__AIM__: Can you copy all of the items below word for word, keeping every line the same?
+++ RECORDS FOR PROCESSING +++
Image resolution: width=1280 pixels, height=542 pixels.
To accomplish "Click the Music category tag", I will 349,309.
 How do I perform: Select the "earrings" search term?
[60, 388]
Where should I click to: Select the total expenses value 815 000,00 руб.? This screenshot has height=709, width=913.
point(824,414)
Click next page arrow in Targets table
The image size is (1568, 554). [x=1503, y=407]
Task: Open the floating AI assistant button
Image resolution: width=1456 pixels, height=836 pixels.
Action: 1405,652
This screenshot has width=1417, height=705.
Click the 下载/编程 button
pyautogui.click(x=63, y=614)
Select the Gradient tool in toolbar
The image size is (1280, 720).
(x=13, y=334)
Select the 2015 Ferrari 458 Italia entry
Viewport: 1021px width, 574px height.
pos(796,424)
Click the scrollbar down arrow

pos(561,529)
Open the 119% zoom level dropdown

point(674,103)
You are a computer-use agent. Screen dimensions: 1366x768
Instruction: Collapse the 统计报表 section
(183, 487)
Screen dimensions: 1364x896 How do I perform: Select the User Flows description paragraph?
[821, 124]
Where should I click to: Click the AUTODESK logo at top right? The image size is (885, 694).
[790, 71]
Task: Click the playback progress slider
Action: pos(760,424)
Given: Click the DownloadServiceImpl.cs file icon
+++
__THE REPLY__:
Image resolution: width=1280 pixels, height=542 pixels.
To accomplish "Click the Music category tag", I will 349,309.
 How do I perform: Select the "earrings" search term?
[60, 388]
Where should I click to: Select the total expenses value 815 000,00 руб.? This screenshot has height=709, width=913.
point(824,414)
Click next page arrow in Targets table
The image size is (1568, 554). [x=1503, y=407]
Task: Open the floating AI assistant button
Image resolution: width=1456 pixels, height=836 pixels.
Action: 1405,652
This screenshot has width=1417, height=705.
Click the 下载/编程 button
pyautogui.click(x=63, y=614)
Select the Gradient tool in toolbar
The image size is (1280, 720).
(x=13, y=334)
Select the 2015 Ferrari 458 Italia entry
Viewport: 1021px width, 574px height.
pos(796,424)
Click the scrollbar down arrow

pos(561,529)
Open the 119% zoom level dropdown

point(674,103)
You are a computer-use agent. Screen dimensions: 1366x768
Instruction: Collapse the 统计报表 section
(183, 487)
Screen dimensions: 1364x896 How do I perform: Select the User Flows description paragraph?
[821, 124]
Where should I click to: Click the AUTODESK logo at top right? The image size is (885, 694).
[790, 71]
Task: Click the playback progress slider
Action: pos(760,424)
Given: Click the DownloadServiceImpl.cs file icon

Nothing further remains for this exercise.